Block 52 also requires a business rule input. With reference again to the foregoing example, the business rule may include a manufacturer's part number for the component, a name commonly associated with the component, or any other well-defined description of the part. The one or more business rules are then stored in the business rule information 25 within the storage location 26 of FIG. 2.
At block 54, the at least one data structure 22 selected in block 52 is processed according to a first of the selected business rules stored in the business rule information 25 to generate referential document links between the at least one data structure 22 and the first of the selected business rules. At block 56, the links generated at block 54 are stored in a corresponding portion of the database 22 of FIG. 2. The links stored at block 56 may be of any form operable to form a desired association, such as a pointer to another record, or a hotspot, but in one particular embodiment, the referential document links are hyperlinks configured to link portions of hypertext documents.
At block 58, the method 50 determines if all of the selected data structures 22 have been processed. If not, a next one of the selected data structures 22 is transferred to the processor 21 for processing according to the selected business rules stored in the business rule information 25, as shown at block 60. If all of the data structures 22 have been processed, the method terminates at block 62.

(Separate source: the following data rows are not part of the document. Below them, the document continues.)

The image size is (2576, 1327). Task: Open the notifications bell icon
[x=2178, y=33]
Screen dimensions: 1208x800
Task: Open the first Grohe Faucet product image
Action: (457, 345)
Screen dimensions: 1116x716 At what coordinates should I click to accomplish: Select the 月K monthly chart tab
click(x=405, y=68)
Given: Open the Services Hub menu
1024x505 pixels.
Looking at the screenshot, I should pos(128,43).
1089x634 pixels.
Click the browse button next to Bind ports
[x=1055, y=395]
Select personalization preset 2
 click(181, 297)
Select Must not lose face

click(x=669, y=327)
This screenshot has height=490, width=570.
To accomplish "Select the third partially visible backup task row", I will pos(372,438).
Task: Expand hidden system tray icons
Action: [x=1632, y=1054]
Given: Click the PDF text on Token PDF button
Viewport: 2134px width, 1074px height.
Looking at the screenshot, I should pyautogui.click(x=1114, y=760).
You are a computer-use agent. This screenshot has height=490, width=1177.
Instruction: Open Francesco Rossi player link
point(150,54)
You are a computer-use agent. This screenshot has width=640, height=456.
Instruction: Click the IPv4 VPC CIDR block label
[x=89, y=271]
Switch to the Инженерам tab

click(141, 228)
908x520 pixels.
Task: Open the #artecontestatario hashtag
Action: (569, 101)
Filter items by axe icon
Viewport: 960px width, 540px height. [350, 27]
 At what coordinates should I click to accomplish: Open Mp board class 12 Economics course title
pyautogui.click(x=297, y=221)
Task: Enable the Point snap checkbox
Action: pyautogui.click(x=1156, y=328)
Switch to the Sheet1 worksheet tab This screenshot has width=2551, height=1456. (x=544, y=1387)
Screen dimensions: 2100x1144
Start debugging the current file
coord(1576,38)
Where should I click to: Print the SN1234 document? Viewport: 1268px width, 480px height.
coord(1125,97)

In the method 50, the data structures 22 are processed sequentially. It is understood, however, that the data structures 22 may also be processed in parallel, which may advantageously accelerate the processing of the data structures 22 Further, it is understood that the selected business rules may be processed according to logical constraints. For example, the business rules may be logically related by various Boolean relations well known in the art, so that the data structures 22 may be processed according to the logically-related rules. For example, it may be desirable to process the data structures 22 by forming referential links according to one business rule while at the same time, specifically excluding another business rule (e.g., through the imposition of a .not. logical constraint). Similarly, it may be desired to form the links through a logical combination of more than one business rule, so that more than a single business rule must be present in the data structure 22 (e.g., through the imposition of an .and. logical constraint).
While preferred and alternate embodiments of the invention have been illustrated and described, as noted above, many changes can be made without departing from the spirit and scope of the invention. Accordingly, the scope of the invention is not limited by the disclosure of these preferred and alternate embodiments. Instead, the invention should be determined entirely by reference to the claims that follow.